Vladimir Markin, a spokesman for Russia's Investigative Committee, was quoted by the Interfax news agency as saying the raids were related to a legal case first launched in 2003 against Khodorkovsky and his allies relating to what the state regarded as the illegal privatisation of a mining and fertiliser company called Apatit.
Khodorkovsky, 52, once Russia's richest man thanks to his then control of the Yukos oil company, likened the raids to repression in the Soviet era, suggesting they were linked to critical comments he had made about President Vladimir Putin. "The decay had entered its final stage," Khodorkovsky told the Ekho Moskvy radio station. ""We are all familiar with this from the time of (Soviet leader Leonid) Brezhnev." "Everyone who collaborates with Open Russia perfectly understands and understood from the very start that such pressure was not only possible but inevitable."
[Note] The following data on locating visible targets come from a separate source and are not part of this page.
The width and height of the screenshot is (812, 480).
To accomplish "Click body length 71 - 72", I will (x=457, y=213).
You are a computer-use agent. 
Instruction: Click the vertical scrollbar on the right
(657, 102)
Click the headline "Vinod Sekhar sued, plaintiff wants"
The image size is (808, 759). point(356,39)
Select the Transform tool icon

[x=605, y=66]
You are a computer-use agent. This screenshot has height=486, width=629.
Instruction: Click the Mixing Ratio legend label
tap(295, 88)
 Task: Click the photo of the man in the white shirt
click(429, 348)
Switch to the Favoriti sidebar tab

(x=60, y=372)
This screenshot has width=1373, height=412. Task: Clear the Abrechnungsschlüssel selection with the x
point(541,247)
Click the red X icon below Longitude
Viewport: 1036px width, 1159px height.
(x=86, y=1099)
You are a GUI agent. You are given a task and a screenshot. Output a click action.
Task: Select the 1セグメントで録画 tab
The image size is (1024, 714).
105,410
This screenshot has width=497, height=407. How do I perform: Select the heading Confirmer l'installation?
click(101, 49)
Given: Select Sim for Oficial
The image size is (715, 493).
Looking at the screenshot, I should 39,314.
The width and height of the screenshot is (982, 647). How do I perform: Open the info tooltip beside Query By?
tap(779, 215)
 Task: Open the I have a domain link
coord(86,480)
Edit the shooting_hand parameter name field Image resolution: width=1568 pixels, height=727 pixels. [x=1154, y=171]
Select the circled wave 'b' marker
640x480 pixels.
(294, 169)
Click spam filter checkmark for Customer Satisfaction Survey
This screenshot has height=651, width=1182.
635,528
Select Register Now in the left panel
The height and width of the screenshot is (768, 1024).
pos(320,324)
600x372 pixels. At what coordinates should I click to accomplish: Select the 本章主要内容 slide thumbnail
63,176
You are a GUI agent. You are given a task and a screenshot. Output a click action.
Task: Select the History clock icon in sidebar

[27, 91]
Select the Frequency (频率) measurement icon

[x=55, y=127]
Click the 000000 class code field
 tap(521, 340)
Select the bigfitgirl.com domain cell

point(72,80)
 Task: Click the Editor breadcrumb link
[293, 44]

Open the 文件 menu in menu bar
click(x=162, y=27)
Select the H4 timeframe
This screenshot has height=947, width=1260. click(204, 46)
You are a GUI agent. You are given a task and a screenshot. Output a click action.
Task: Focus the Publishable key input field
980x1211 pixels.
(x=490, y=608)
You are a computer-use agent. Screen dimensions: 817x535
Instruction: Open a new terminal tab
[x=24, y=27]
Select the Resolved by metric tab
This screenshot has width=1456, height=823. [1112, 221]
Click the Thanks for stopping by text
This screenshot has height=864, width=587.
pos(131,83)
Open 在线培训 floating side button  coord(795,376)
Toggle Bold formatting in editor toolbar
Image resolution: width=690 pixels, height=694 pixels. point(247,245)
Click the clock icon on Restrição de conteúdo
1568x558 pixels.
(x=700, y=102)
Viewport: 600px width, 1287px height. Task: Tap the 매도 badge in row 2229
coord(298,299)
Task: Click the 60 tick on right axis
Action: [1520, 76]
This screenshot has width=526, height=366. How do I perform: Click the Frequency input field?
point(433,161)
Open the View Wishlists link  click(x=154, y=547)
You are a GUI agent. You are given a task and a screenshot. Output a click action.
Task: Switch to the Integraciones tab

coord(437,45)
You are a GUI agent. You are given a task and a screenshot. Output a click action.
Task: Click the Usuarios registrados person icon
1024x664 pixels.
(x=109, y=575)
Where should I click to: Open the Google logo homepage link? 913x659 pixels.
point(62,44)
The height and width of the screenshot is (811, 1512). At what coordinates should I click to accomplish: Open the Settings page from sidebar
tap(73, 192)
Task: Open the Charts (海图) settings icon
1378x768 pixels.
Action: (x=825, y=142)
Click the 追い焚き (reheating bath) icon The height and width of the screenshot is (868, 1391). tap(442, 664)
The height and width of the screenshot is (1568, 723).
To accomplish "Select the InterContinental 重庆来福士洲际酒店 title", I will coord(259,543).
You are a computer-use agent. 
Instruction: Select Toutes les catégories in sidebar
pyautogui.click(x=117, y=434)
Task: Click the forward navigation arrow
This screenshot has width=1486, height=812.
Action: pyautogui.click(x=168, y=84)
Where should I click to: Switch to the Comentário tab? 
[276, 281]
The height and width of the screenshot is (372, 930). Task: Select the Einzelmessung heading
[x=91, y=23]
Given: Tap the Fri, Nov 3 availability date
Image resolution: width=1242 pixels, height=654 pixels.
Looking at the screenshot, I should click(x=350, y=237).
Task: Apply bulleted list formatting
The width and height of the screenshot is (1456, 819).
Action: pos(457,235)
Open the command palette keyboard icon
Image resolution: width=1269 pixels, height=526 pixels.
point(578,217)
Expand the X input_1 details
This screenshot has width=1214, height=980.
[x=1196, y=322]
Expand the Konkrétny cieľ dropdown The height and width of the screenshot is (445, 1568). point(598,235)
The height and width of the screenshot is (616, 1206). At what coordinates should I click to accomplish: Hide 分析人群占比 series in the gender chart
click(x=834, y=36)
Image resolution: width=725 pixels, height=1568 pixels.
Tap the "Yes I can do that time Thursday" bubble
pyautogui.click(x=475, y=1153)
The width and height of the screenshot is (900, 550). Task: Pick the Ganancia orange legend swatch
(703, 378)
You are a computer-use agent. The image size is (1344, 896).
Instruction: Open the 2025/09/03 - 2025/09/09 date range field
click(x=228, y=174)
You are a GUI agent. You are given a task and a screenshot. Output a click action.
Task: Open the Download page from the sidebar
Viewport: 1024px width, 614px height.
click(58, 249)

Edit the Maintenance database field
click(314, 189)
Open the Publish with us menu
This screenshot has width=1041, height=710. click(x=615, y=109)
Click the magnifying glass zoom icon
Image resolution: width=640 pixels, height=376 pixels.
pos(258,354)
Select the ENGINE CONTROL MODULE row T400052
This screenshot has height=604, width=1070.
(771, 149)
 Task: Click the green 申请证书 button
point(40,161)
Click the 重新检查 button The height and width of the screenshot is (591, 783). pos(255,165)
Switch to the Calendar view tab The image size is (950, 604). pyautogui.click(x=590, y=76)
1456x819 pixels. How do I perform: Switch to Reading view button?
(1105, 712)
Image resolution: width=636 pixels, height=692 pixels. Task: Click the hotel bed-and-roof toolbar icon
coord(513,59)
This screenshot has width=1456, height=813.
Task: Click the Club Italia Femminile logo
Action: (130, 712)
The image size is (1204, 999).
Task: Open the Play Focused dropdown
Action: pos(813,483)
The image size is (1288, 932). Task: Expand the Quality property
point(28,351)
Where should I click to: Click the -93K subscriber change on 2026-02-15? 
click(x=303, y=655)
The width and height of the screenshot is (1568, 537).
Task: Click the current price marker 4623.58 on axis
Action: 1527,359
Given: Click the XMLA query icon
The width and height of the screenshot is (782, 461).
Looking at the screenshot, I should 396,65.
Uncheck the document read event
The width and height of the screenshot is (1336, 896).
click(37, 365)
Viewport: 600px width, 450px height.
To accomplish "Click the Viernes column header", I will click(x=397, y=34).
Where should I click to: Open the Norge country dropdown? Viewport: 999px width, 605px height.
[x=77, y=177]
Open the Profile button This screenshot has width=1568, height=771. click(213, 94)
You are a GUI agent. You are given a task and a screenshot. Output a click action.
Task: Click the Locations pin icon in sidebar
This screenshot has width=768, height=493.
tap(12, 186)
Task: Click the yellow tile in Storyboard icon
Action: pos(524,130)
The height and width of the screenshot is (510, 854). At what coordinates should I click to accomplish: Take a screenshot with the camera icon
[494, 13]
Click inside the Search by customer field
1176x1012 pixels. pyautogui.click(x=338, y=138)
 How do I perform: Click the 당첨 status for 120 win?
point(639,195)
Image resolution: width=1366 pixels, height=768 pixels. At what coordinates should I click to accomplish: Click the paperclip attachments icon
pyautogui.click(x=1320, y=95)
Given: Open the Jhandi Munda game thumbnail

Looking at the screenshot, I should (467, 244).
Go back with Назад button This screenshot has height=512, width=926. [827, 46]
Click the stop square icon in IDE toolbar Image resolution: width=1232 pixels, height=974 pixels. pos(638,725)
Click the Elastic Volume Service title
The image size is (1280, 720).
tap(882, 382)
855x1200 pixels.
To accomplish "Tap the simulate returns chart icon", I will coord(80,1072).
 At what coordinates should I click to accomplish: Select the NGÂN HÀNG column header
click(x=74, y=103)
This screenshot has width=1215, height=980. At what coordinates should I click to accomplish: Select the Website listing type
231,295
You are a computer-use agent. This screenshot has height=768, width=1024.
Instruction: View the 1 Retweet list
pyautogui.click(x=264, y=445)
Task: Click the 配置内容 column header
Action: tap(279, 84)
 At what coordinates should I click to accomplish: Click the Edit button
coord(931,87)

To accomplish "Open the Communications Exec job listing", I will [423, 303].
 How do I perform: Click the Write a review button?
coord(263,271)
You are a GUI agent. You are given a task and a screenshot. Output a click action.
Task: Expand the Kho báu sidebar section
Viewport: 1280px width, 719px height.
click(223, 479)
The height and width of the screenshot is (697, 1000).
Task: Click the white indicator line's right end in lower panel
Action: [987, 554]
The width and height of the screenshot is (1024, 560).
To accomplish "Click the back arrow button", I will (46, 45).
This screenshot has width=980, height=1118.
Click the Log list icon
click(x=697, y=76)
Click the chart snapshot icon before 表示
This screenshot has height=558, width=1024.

Russian authorities arrested Khodorkovsky in 2003 after he fell out with Putin. He was later convicted of tax evasion and fraud in a trial he always said was politically-motivated. Released in 2013, he now spends a lot of time in London. Earlier this month, Russian police said they had uncovered evidence suggesting Khodorkovsky had ordered the 1998 contract killing of the mayor of an oil-producing town in Siberia and wanted him to stand trial for the alleged crime.